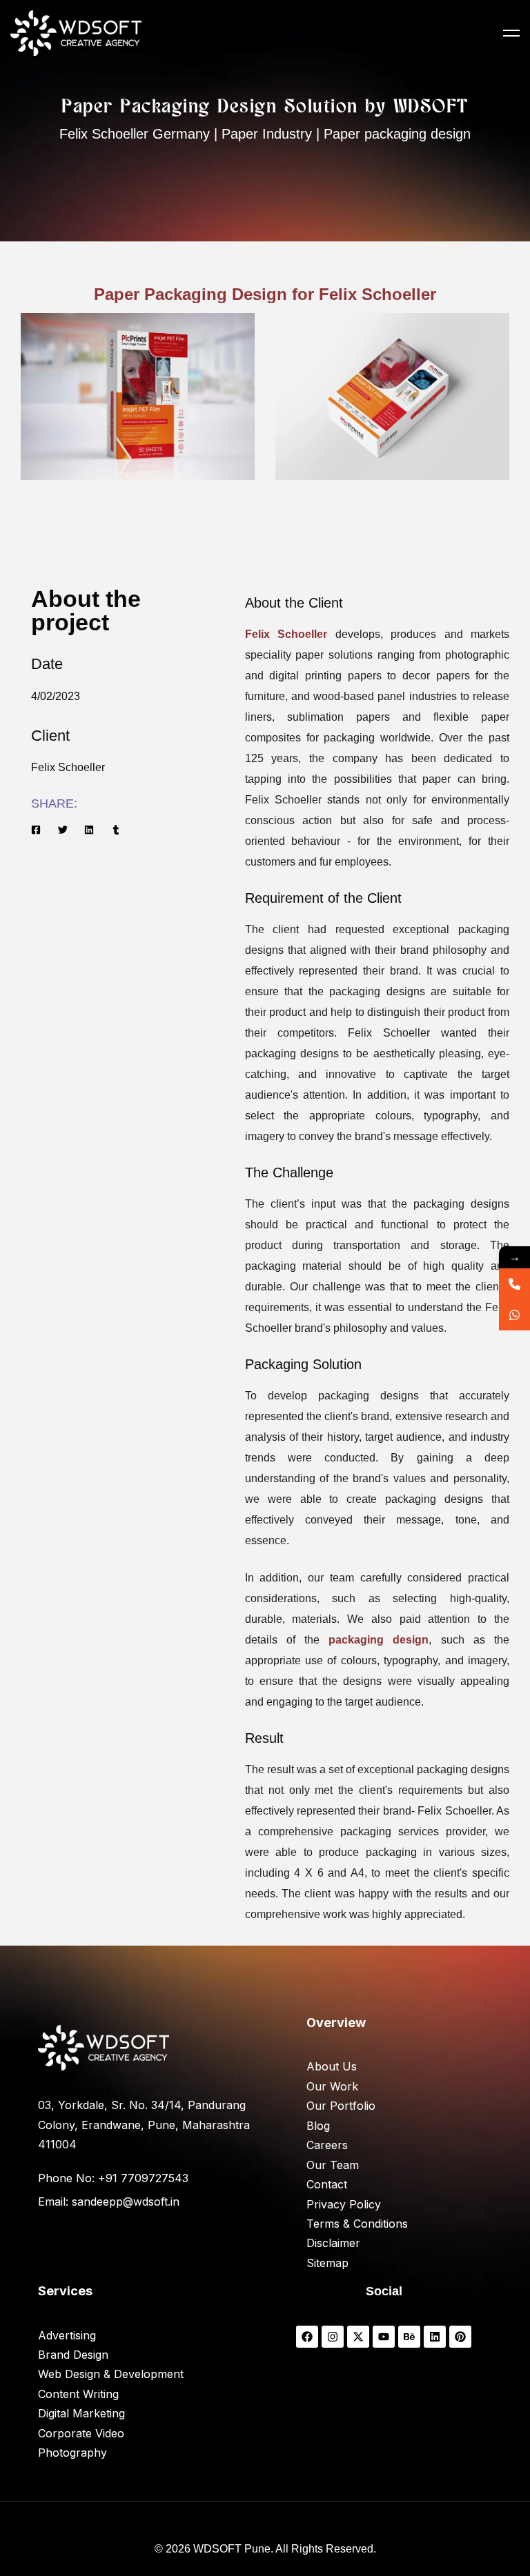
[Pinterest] (460, 2337)
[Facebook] (307, 2337)
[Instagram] (333, 2337)
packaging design (378, 1640)
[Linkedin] (435, 2337)
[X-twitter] (358, 2337)
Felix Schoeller (286, 634)
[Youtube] (384, 2337)
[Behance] (409, 2337)
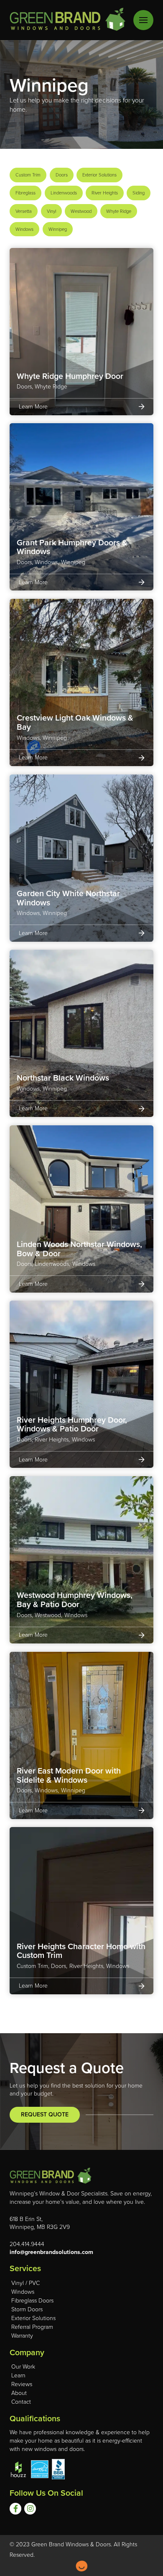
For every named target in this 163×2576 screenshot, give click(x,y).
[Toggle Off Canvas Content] (143, 20)
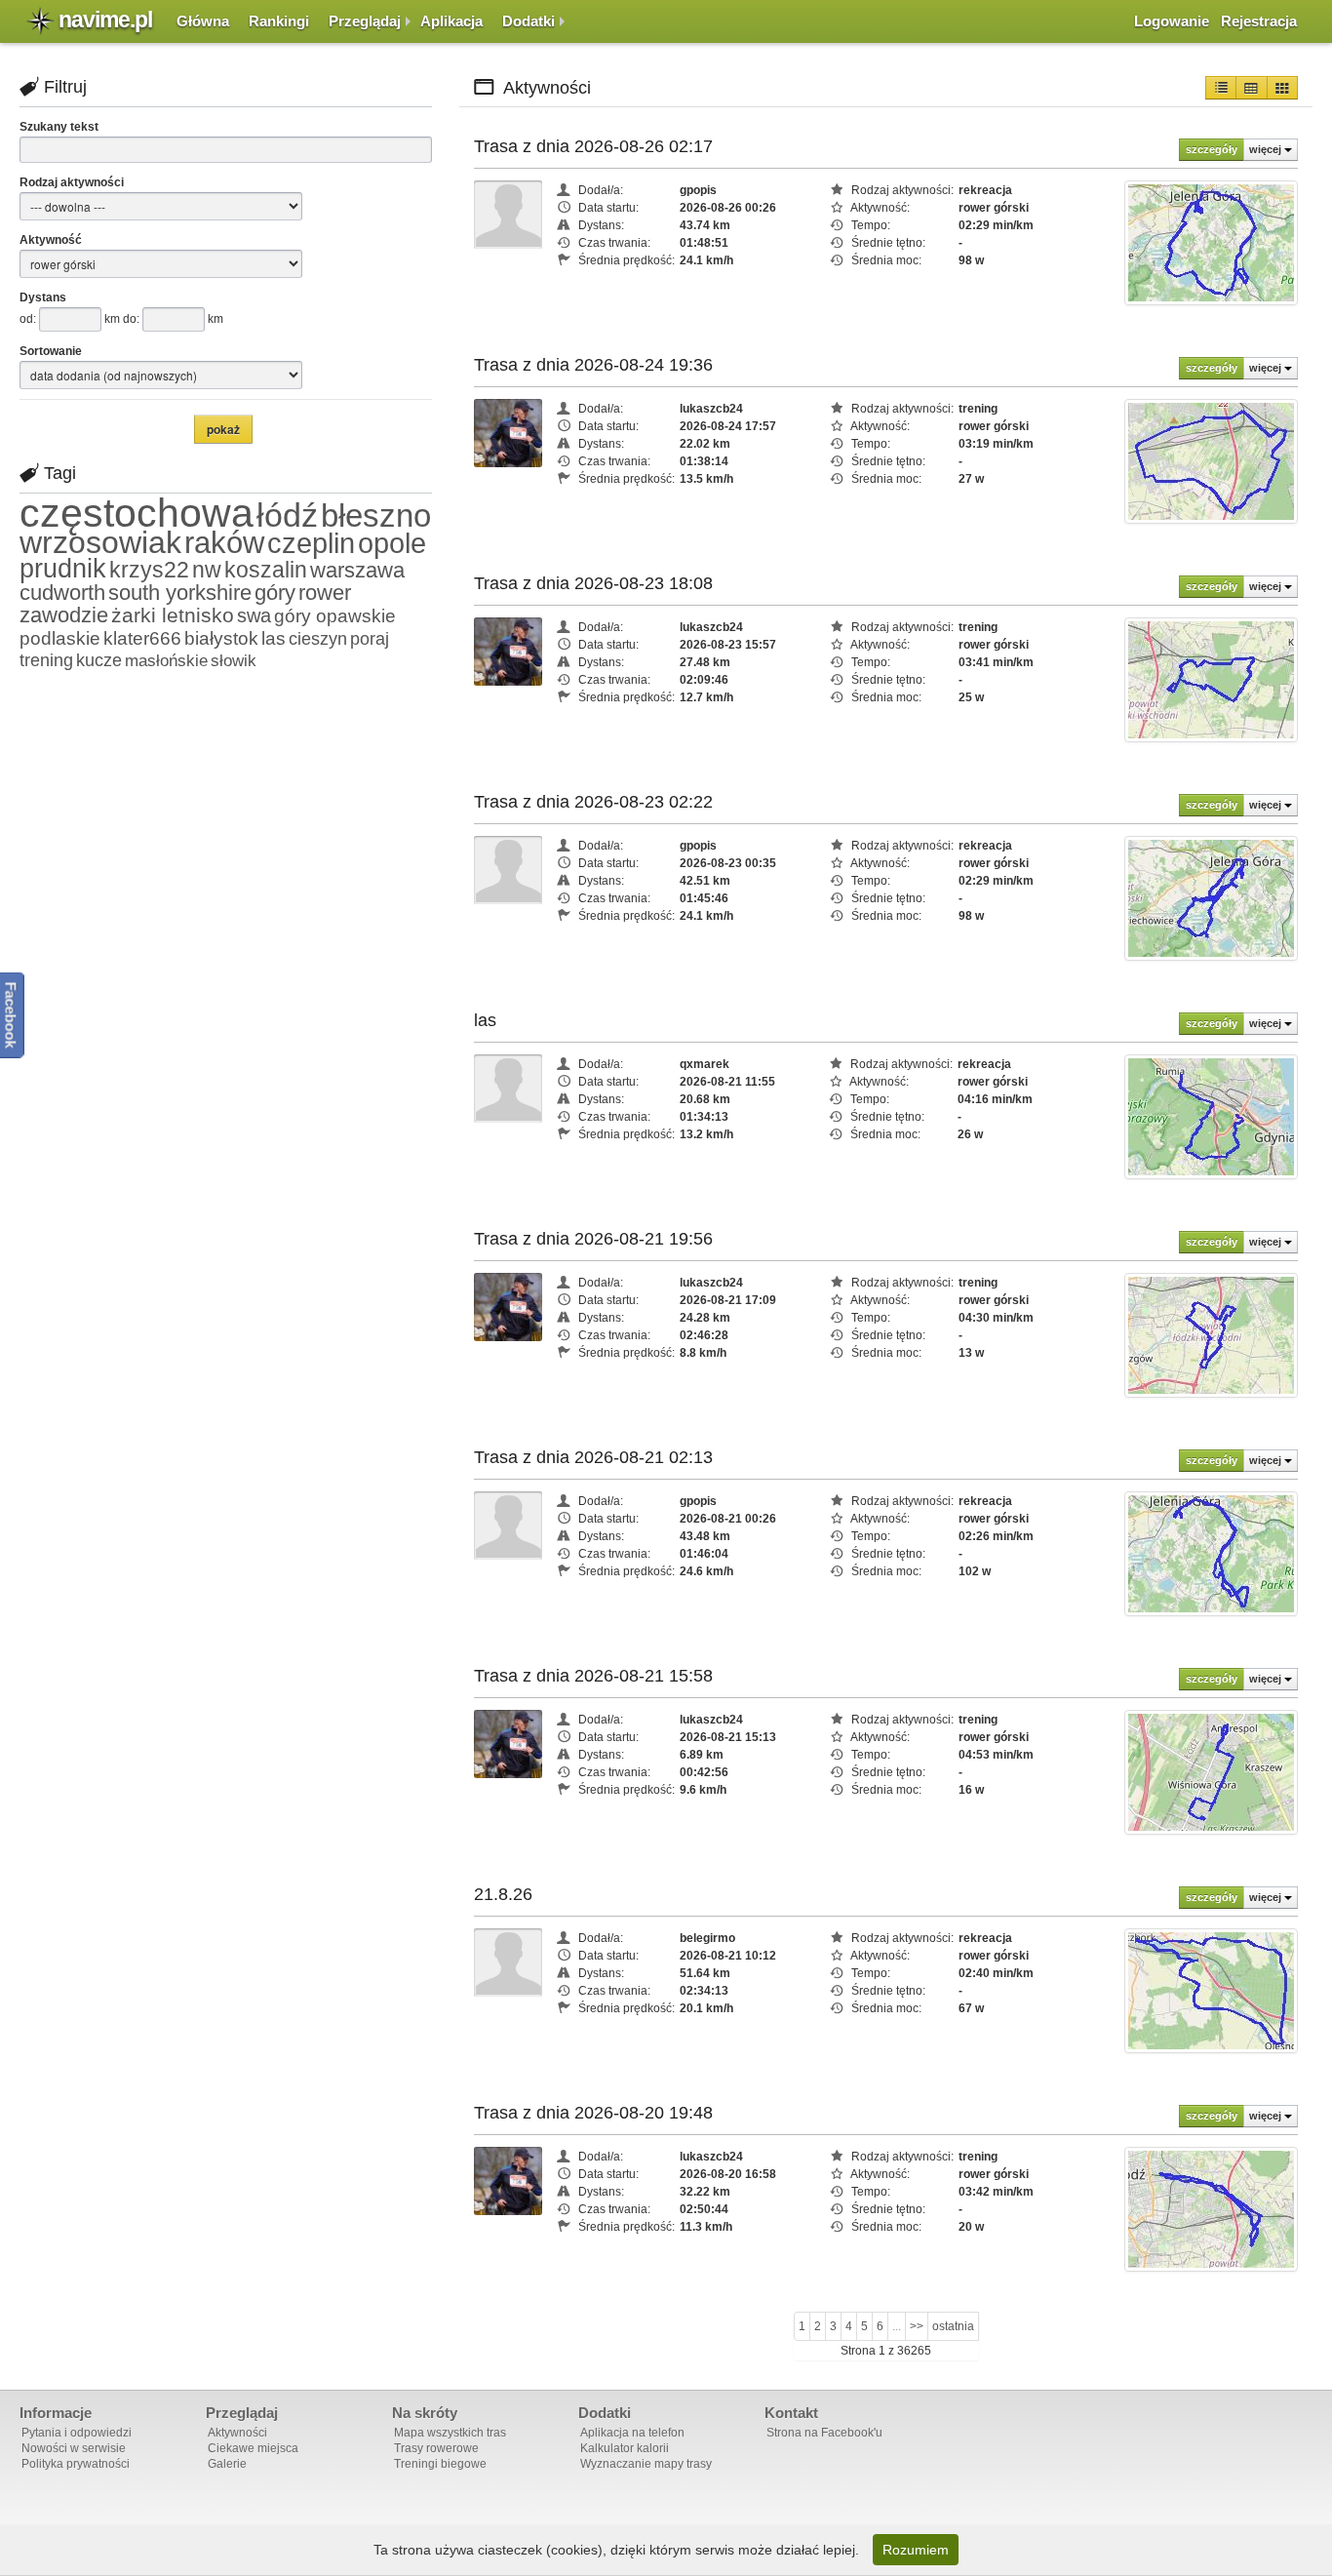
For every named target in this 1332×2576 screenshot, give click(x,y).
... (896, 2326)
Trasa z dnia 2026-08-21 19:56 (593, 1238)
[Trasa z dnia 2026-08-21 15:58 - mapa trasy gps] (1211, 1771)
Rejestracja (1259, 21)
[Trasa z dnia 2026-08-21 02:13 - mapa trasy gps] (1211, 1553)
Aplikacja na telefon (632, 2432)
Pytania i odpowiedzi (76, 2432)
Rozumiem (915, 2549)
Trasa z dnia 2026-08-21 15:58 (593, 1675)
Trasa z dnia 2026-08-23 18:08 (593, 583)
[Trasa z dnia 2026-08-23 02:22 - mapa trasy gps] (1211, 897)
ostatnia (953, 2326)
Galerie (227, 2464)
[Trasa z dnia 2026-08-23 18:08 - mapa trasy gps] (1211, 679)
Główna (202, 21)
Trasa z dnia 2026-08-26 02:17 (593, 146)
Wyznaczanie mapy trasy (646, 2464)
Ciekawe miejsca (253, 2448)
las (485, 1020)
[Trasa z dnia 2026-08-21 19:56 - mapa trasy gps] (1211, 1334)
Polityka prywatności (75, 2464)
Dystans (43, 297)
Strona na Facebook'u (824, 2432)
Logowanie (1171, 21)
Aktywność (51, 240)
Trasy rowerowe (436, 2448)
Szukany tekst (59, 127)
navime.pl (105, 19)
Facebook (11, 1015)
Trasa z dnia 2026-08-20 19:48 (593, 2112)
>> (916, 2326)
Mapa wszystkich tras (450, 2432)
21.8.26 (503, 1894)
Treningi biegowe (440, 2464)
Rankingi (279, 21)
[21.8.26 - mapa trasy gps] (1211, 1990)
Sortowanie (51, 351)
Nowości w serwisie (73, 2448)
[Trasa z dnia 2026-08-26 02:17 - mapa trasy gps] (1211, 242)
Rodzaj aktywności (72, 182)
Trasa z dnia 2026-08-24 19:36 (593, 365)
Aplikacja (451, 21)
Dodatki (528, 21)
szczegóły (1211, 149)
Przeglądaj (365, 21)
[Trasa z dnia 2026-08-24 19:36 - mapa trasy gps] (1211, 460)
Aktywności (237, 2432)
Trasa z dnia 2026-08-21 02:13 (593, 1457)
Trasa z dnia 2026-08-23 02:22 (593, 802)
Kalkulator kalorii (624, 2448)
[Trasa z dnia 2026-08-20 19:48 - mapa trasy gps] (1211, 2208)
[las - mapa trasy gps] (1211, 1116)
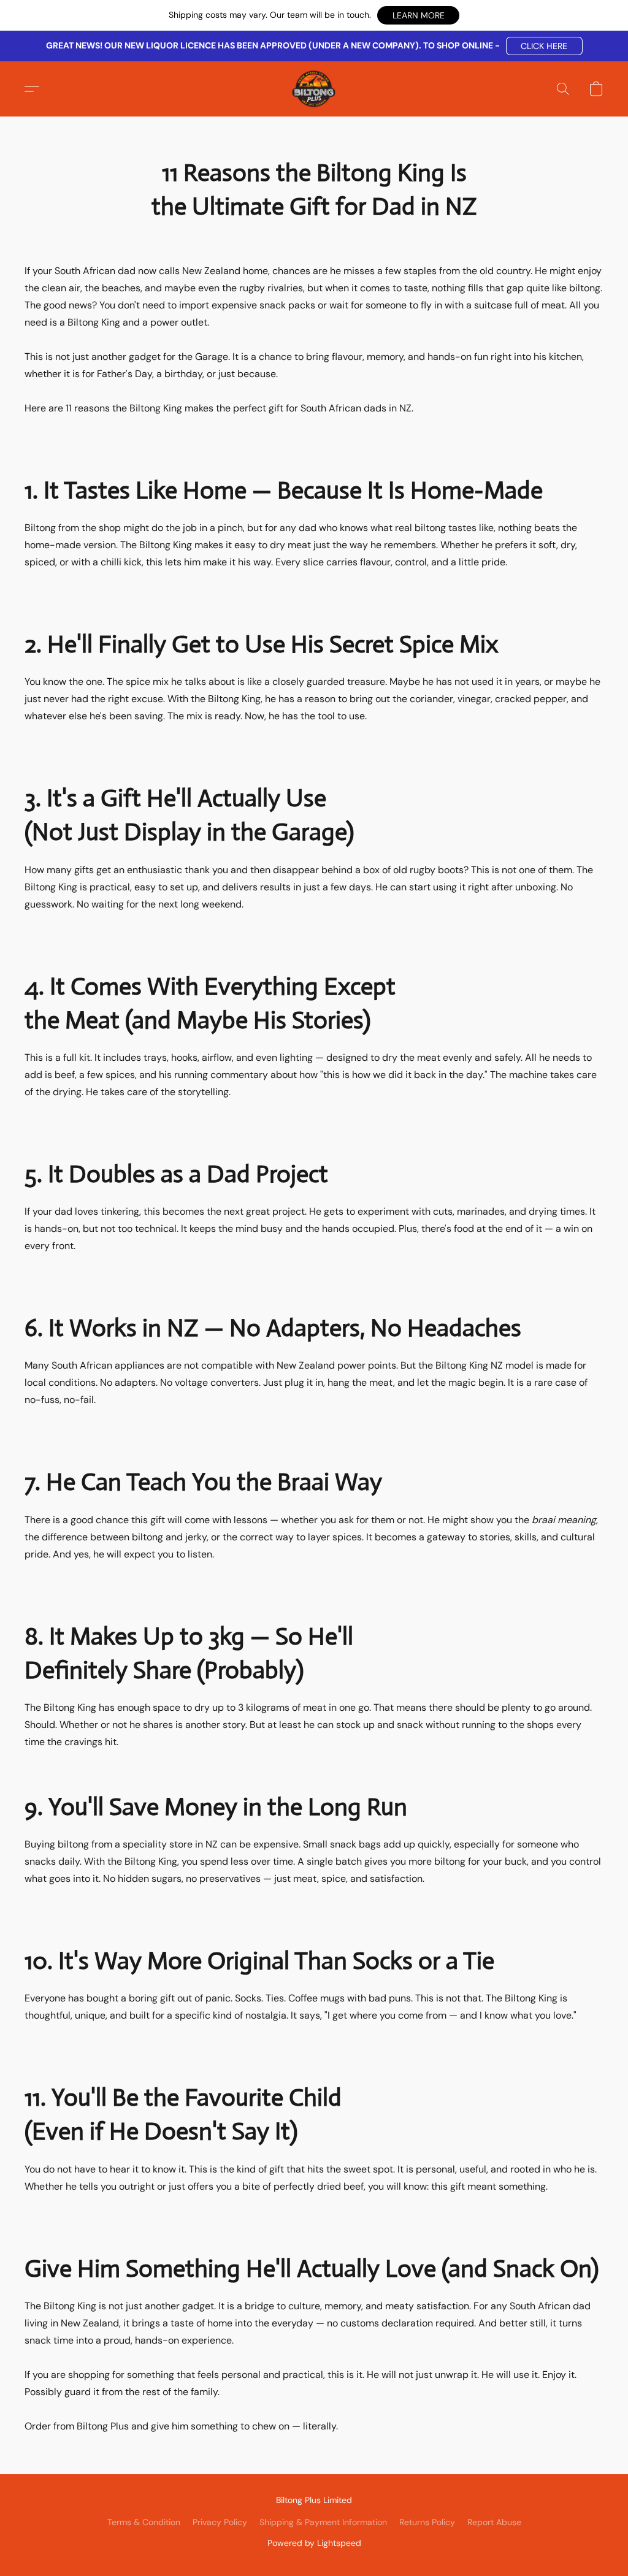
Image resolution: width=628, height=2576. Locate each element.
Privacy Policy (220, 2522)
::::::::
Pictures excluded, copy exactly the lines running from the one with "Nowości w serwisie (73, 2448)" through the last line of the material.

Nowości w serwisie (73, 2448)
[Trasa z dnia 2026-08-26 02:17 - mapa trasy gps] (1211, 242)
Rodzaj aktywności (72, 182)
Trasa z dnia 2026-08-24 19:36 (593, 365)
Aplikacja (451, 21)
Dodatki (528, 21)
szczegóły (1211, 149)
Przeglądaj (365, 21)
[Trasa z dnia 2026-08-24 19:36 - mapa trasy gps] (1211, 460)
Aktywności (237, 2432)
Trasa z dnia 2026-08-21 02:13 (593, 1457)
Trasa z dnia 2026-08-23 02:22 (593, 802)
Kalkulator kalorii (624, 2448)
[Trasa z dnia 2026-08-20 19:48 - mapa trasy gps] (1211, 2208)
[las - mapa trasy gps] (1211, 1116)
Image resolution: width=628, height=2576. Locate each element.
Privacy Policy (220, 2522)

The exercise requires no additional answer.